Mario ToneguzziWelcome to the new normal.

That’s the message from latest downtown Calgary office market report by real estate firm Cresa. It looks at data and activity in the first quarter of this year.

“A quarter of the downtown core remains vacant, job growth is flat, and general market sentiment remains tepid at best. Calgary is not threatening to boom like it used to – it is merely operating within a more consistent, quieter status quo,” said the report.

“The new year started similarly to the way 2018 did, as again the first quarter experienced positive absorption, though not enough to make any material change to market conditions. Vacancy now resides at 24.34 per cent, down from 25.06 per cent last quarter.”

Cresa said the first quarter was reasonably active compared to previous ones, and there was both some surprising and encouraging news coming from the A and B classes, which absorbed 128,381 square feet and 127,279 square feet respectively.

“The A and B classes, which have been the two hardest hit classes for most of the last two years, made somewhat of a rebound. More interesting, still, is where the new leasing came from. Typically, we would expect to see a flight to quality, which in this case would mean the creation of new vacancy within the C class.

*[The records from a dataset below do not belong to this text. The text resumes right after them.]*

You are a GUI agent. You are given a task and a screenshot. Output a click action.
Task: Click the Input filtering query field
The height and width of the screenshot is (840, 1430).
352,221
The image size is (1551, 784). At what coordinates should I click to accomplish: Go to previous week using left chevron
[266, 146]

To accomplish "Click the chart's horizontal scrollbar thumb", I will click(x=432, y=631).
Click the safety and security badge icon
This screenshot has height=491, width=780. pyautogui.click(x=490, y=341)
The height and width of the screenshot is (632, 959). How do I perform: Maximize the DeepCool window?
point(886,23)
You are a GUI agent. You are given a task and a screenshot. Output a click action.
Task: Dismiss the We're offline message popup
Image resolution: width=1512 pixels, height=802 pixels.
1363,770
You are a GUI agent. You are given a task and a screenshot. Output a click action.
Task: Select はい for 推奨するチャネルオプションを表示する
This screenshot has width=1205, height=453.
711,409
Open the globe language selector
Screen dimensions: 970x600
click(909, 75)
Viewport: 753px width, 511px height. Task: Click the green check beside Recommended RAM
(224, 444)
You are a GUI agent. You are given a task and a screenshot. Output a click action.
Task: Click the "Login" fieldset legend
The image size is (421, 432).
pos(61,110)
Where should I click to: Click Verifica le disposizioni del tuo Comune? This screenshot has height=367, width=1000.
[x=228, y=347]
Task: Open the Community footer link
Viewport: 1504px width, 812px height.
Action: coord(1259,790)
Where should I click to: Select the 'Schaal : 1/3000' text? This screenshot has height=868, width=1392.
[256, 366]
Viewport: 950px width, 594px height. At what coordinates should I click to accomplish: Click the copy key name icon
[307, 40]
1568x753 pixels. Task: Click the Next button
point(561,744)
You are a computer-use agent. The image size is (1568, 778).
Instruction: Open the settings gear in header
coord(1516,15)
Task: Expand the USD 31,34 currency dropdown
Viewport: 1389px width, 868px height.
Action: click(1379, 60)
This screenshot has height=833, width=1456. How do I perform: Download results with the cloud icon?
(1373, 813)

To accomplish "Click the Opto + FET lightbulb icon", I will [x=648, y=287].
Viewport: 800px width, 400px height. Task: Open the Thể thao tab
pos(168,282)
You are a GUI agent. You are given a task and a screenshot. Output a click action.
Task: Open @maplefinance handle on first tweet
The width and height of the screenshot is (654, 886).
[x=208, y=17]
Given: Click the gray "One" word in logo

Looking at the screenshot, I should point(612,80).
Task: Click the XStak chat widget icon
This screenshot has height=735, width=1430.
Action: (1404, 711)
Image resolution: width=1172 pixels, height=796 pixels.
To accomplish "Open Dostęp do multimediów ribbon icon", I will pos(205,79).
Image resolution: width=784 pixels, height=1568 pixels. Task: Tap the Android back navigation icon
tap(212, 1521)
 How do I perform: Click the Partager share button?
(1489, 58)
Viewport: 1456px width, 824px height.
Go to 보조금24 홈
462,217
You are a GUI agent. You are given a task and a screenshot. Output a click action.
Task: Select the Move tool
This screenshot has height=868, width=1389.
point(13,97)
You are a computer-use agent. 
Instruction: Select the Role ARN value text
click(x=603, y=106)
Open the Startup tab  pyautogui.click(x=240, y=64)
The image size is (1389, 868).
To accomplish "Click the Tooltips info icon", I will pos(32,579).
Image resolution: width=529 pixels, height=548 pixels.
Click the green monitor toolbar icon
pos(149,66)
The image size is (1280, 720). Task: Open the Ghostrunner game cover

However, the C class also experienced positive absorption in the first quarter, leading us to believe that the absorption in the A and B classes was the result of one of two factors: (a) movement from the suburbs to downtown, and/or (b), companies expanding their office footprint, either by leasing more space or by pulling space off of the sublease market,” said the report.

“Given that the suburban market was only subject to moderately negative absorption in the first quarter, factor (b) appears to have been the driving force for the uptick in absorption this past quarter – an optimistic sign for Calgary.”

For the first time since 2011, every class segment experienced positive absorption, and although no single class saw a major influx of leasing, there was growth across the entire downtown market, said Cresa, adding that the market is acting unpredictably.

“While we expected some positive leasing from new companies, particularly in the cannabis and technology sectors, we anticipated greater fallout from struggling energy companies. Anticipated merger and acquisition activity within the oil & gas sector did not occur during the first quarter, and leaves us asking: if not now, when?,” it said.

“Despite positive figures coming out of the first quarter, as we look forward through 2019, we are continuing to forecast moderate negative absorption. When taking stock of the inventory picture, there are still large blocks of contiguous vacancy that we anticipate will reach the market by way of sublease in the calendar year. Seemingly inevitable M&A activity, coupled with existing ghost vacancies, have the potential to again drive vacancy upwards over the remainder of the year. Hopefully we will see more quarters like Q1 2019, but for the time being, we remain firmly in a tenant’s market, and should remain in one for many years to come.”

Mario Toneguzzi is a Troy Media business reporter based in Calgary. He writes for Calgary’s Business.